The lines to copy from the data below are those that hold the string "computer".

[Opening Available data section]

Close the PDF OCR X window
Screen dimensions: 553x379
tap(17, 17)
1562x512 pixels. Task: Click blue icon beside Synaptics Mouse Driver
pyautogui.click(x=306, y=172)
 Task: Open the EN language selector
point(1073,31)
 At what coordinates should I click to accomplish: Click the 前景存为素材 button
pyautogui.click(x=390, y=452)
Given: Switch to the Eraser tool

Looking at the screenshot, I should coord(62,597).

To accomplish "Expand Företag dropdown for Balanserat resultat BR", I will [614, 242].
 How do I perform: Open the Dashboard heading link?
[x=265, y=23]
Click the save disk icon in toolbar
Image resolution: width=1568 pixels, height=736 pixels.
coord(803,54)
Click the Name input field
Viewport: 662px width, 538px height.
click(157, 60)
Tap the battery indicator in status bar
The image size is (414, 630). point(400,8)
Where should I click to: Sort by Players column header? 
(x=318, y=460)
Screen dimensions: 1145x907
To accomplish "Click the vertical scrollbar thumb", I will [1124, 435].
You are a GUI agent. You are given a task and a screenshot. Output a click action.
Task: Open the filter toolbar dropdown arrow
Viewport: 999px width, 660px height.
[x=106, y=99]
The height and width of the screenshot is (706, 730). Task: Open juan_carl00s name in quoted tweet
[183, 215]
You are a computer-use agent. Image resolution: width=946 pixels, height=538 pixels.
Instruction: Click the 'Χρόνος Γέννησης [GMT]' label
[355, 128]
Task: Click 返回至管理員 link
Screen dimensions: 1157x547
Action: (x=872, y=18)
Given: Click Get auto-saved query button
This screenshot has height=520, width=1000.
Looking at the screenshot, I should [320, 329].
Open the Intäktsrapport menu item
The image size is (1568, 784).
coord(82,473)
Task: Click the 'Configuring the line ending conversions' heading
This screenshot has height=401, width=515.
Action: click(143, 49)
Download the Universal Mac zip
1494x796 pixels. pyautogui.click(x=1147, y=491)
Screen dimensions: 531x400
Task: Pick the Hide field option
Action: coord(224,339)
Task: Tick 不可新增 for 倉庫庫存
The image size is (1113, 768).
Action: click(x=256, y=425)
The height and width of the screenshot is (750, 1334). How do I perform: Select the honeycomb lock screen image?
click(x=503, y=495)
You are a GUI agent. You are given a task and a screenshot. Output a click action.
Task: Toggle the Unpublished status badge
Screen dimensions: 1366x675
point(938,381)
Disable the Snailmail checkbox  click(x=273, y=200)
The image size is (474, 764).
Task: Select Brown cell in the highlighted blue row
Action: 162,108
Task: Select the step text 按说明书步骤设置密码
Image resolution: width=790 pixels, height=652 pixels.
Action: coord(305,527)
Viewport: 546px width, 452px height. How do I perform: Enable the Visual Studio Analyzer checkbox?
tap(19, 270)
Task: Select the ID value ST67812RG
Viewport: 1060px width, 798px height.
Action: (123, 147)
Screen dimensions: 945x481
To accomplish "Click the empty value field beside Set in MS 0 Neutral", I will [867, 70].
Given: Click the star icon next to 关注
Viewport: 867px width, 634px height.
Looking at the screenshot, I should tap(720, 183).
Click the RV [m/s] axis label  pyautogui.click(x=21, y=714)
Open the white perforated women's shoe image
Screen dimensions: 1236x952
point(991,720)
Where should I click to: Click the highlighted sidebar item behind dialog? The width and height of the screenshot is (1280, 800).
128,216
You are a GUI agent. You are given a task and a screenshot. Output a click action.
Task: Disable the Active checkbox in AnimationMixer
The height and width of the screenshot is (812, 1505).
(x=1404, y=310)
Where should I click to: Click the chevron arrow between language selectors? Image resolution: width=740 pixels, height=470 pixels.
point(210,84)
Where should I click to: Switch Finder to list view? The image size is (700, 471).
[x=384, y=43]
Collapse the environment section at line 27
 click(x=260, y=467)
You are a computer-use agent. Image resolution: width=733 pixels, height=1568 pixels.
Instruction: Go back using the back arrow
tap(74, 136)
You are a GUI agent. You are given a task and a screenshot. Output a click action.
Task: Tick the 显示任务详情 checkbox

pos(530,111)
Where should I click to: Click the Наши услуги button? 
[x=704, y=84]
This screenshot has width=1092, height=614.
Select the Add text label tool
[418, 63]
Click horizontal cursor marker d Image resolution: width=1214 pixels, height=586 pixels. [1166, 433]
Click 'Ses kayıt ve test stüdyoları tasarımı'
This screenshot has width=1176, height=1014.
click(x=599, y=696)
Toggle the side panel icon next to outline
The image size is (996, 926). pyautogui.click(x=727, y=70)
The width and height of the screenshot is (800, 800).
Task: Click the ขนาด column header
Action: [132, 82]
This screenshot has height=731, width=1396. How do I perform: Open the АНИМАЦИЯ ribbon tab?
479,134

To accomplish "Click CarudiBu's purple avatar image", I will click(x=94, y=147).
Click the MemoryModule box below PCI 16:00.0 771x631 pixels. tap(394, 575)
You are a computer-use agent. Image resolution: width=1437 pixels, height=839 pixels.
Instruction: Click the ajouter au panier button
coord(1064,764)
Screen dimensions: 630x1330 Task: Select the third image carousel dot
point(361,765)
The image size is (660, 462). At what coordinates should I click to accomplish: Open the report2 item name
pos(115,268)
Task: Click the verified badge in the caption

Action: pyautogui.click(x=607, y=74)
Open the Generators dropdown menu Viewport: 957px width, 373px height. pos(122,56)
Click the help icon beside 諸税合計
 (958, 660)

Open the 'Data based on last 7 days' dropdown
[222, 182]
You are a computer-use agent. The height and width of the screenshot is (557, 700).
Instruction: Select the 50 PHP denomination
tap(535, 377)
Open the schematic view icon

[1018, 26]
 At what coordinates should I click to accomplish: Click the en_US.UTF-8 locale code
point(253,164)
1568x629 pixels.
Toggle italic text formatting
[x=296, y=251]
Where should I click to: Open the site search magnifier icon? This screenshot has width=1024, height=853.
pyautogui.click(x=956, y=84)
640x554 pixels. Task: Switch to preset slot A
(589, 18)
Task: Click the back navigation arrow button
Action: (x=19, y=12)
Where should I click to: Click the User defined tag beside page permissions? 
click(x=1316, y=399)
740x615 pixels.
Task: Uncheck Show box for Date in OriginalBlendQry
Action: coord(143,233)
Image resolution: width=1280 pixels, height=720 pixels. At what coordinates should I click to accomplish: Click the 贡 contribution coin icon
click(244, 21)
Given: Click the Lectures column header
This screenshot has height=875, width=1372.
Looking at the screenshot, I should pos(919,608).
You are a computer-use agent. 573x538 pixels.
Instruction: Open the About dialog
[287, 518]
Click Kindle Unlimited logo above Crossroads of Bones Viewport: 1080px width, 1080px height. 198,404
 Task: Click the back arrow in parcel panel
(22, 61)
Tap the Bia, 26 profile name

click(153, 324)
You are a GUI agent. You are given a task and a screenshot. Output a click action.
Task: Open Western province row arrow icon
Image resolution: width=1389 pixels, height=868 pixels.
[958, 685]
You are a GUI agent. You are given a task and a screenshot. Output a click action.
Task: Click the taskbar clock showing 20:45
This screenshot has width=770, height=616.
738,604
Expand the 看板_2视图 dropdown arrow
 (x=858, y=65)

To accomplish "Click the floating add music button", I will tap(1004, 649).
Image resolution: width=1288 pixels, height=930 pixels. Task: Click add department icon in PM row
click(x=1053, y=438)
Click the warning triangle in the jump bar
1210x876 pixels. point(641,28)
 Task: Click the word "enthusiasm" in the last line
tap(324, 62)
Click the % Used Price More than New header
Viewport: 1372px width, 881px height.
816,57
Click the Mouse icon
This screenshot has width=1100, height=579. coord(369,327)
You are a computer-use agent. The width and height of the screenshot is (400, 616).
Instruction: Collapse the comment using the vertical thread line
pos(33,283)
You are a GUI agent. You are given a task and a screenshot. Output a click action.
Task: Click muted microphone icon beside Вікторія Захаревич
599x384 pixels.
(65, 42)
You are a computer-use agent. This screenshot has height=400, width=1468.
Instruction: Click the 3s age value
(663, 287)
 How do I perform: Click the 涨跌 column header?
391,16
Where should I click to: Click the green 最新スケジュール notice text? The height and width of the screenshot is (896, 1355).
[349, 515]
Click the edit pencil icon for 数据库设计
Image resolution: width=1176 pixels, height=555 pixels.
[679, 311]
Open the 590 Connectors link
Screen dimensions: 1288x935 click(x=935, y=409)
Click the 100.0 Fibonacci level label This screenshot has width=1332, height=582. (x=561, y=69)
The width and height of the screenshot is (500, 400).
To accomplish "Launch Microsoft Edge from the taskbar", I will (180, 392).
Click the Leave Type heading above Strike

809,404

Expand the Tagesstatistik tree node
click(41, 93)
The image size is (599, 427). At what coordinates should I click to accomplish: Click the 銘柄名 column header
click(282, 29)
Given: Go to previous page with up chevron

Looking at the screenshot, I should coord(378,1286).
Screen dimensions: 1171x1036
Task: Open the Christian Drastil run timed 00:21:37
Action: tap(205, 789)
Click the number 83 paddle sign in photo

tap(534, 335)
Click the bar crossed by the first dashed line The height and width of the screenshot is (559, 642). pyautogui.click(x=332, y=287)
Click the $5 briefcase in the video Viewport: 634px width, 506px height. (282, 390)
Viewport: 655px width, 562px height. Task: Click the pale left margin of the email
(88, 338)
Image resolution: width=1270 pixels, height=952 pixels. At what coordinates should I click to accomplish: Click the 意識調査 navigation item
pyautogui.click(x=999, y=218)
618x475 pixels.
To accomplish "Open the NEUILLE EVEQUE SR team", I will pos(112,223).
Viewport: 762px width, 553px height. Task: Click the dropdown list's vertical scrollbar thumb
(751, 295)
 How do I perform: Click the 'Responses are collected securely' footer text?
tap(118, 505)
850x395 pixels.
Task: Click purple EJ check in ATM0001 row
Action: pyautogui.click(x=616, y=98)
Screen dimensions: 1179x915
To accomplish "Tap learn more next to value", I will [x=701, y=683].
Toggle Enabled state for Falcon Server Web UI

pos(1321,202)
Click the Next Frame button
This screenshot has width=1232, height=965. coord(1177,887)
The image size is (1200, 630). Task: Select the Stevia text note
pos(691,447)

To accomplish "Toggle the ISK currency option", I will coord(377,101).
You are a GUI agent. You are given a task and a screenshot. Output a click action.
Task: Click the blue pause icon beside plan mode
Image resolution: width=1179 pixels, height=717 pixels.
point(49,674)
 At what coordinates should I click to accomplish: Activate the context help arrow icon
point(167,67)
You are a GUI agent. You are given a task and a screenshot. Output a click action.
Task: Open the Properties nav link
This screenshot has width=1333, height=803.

[Closing Available data section]

> Task output
You are a computer-use agent. Image resolution: width=946 pixels, height=538 pixels.
You are a computer-use agent. Image resolution: width=733 pixels, height=1568 pixels.
You are a computer-use agent. Image resolution: width=1437 pixels, height=839 pixels.
You are a computer-use agent. The height and width of the screenshot is (557, 700).
You are a computer-use agent. 573x538 pixels.
You are a computer-use agent. The width and height of the screenshot is (400, 616).
You are a computer-use agent. This screenshot has height=400, width=1468.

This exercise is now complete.